UNAAGI: Atom-Level Diffusion for Generating Non-Canonical Amino Acid Substitutions
Abstract
Proposing beneficial amino acid substitutions, whether for mutational effect prediction or protein engineering, remains a central challenge in structural biology. Recent inverse folding models, trained to reconstruct sequences from structure, have had considerable impact in identifying functional mutations.
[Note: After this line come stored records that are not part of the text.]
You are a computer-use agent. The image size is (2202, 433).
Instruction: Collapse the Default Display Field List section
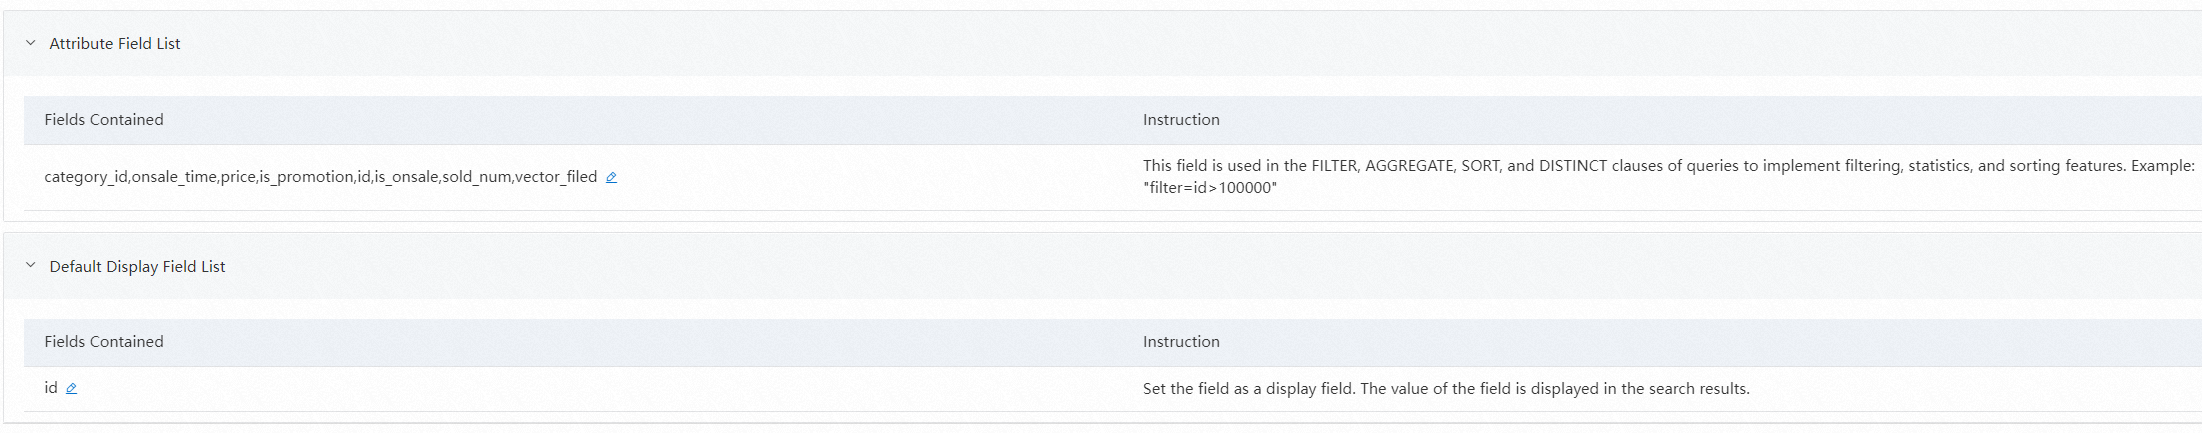[x=30, y=265]
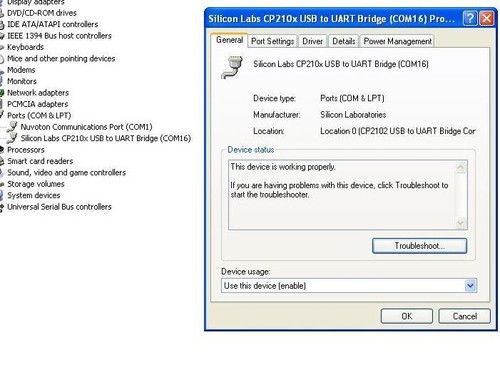Switch to the Details tab
Viewport: 500px width, 387px height.
point(343,41)
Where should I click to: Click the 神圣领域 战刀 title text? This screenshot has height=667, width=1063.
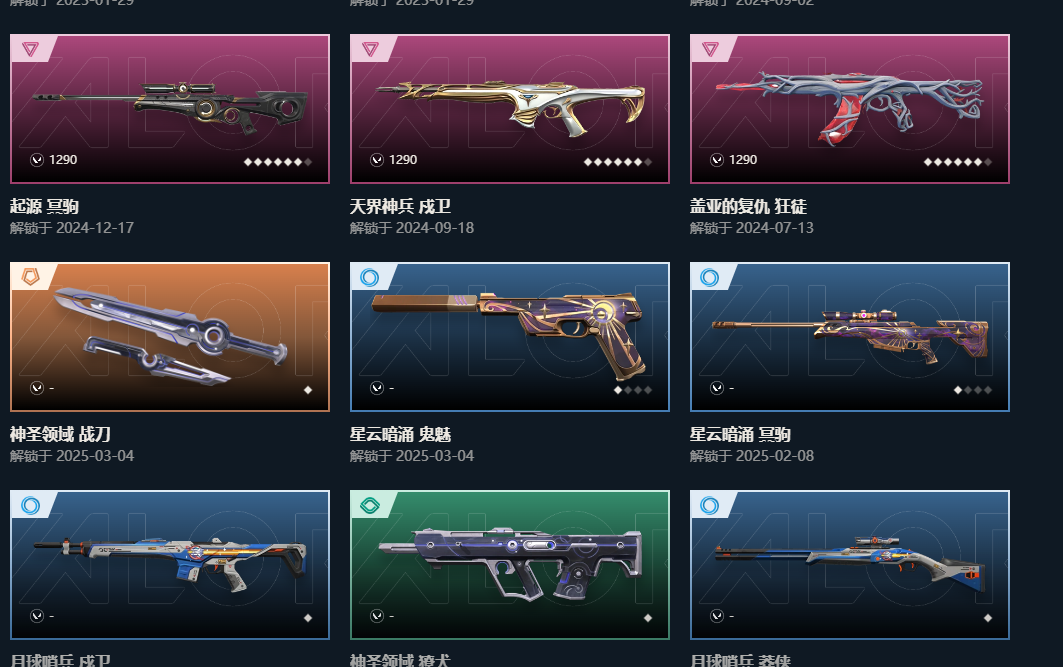(x=60, y=434)

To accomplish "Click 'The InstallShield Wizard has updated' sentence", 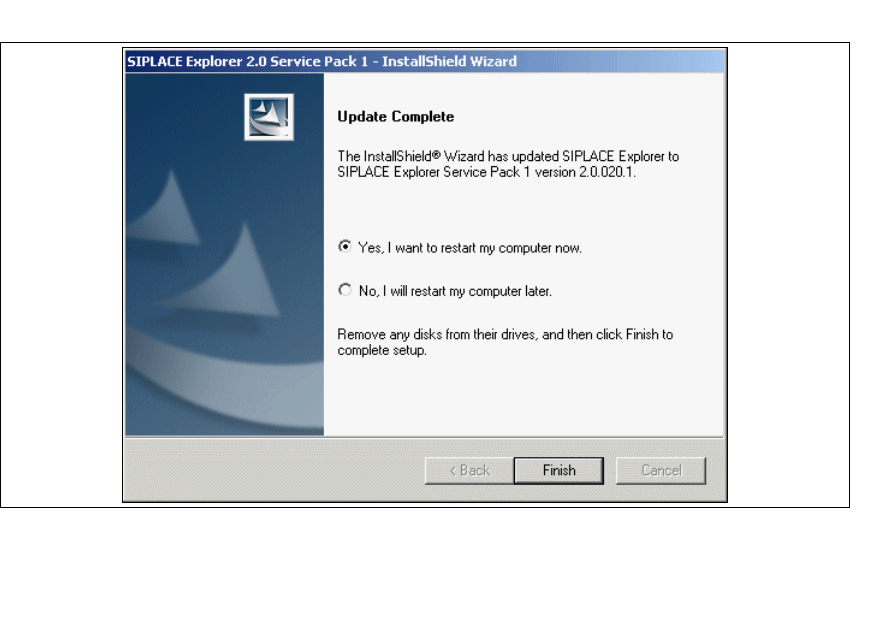I will point(448,157).
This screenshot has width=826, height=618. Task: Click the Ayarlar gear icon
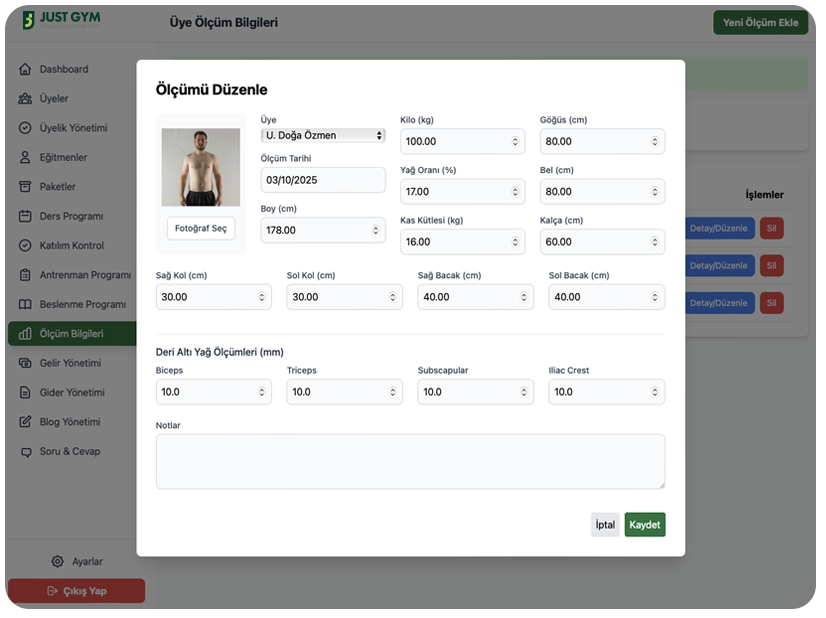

However, current approaches are constrained to designing sequences composed exclusively of natural amino acids (NAAs). The larger set of non-canonical amino acids (NCAAs), which offer greater chemical diversity, and are frequently used in in-vivo protein engineering, remain largely inaccessible for current variant effect prediction methods. To address this gap, we introduce \textbf{UNAAGI}, a diffusion-based generative model that reconstructs residue identities from atomic-level structure using an E(3)-equivariant framework. By modeling side chains in full atomic detail rather than as discrete tokens, UNAAGI enables the exploration of both canonical and non-canonical amino acid substitutions within a unified generative paradigm. We evaluate our method on experimentally benchmarked mutation effect datasets and demonstrate that it achieves substantially improved performance on NCAA substitutions compared to the current state-of-the-art. Furthermore, our results suggest a shared methodological foundation between protein engineering and structure-based drug design, opening the door for a unified training framework across these domains.
Summary
The paper introduces UNAAGI, a novel diffusion-based generative model for proposing amino acid substitutions in proteins, including non-canonical amino acids (NCAAs). The core problem addressed is the limitation of current inverse folding models, which are restricted to using only natural amino acids (NAAs) and are unable to leverage the wider chemical diversity offered by NCAAs. UNAAGI overcomes this limitation by modeling side chains in full atomic detail, rather than as discrete tokens, using an E(3)-equivariant framework. This enables the exploration of both canonical and non-canonical amino acid substitutions within a unified generative paradigm. The authors evaluate UNAAGI on experimentally benchmarked mutation effect datasets, demonstrating improved performance on NCAA substitutions compared to the state-of-the-art. Specifically, they correlate the generative likelihoods of UNAAGI with experimentally measured mutational effects. The key contribution is the development of a generative model capable of suggesting and evaluating NCAA substitutions, which is significant because NCAAs offer enhanced functionalities for protein engineering and synthetic biology. Furthermore, the paper highlights the potential for a shared methodological foundation between protein engineering and structure-based drug design (SBDD) due to the similar non-covalent interaction principles governing both fields.
Key Insights
- •UNAAGI employs an E(3)-equivariant diffusion framework for atom-wise side-chain generation, providing a new approach to residue identity inference that goes beyond discrete token modeling.
- •The model demonstrates the ability to generalize to NCAAs that are chemically proximal to NAAs, suggesting a degree of transfer learning from the evolutionary selection pressure encoded in natural proteins.
- •UNAAGI shows meaningful correlation with experimental mutational effects for NCAA substitutions, representing a substantial improvement over existing methods like NCFlow, which showed poor or negative correlations.
- •On a subset of ProteinGym, UNAAGI maintains reasonable performance despite using a more expressive output distribution (atom-wise generation) compared to token-based models, showing promise for wider applications.
- •Ablation studies reveal that removing the independent NCAA data during training leads to a significant drop in performance, highlighting the importance of even limited NCAA data for model generalization.
- •Qualitative analysis of sampled NCAAs reveals that UNAAGI generates amino acids with diverse chemistries but tends to produce NCAAs that are structurally similar to or interpolate between natural amino acids.
- •UNAAGI achieves significantly higher wild-type coverage rates (0.9368) compared to PepINVENT (0.2365), indicating a greater capacity to reconstruct the original amino acid residue during sampling.
Practical Implications
- •UNAAGI can be applied to protein engineering for designing proteins with enhanced or novel functionalities by incorporating NCAAs, which offer greater chemical diversity than NAAs.
- •Researchers and engineers in synthetic biology and therapeutics can benefit from UNAAGI's ability to predict the effects of NCAA substitutions, enabling the design of proteins with tailored properties.
- •The model suggests a potential convergence between protein engineering and structure-based drug design, opening avenues for developing unified training frameworks that leverage techniques from both fields.
- •The approach of modeling side chains in full atomic detail can be extended to other areas of protein design and prediction, such as predicting protein-ligand binding affinities or designing novel protein structures.
- •Future research can focus on scaling UNAAGI, incorporating more NCAA data, and applying guidance techniques to enhance the generation of chemically diverse NCAAs with desirable properties.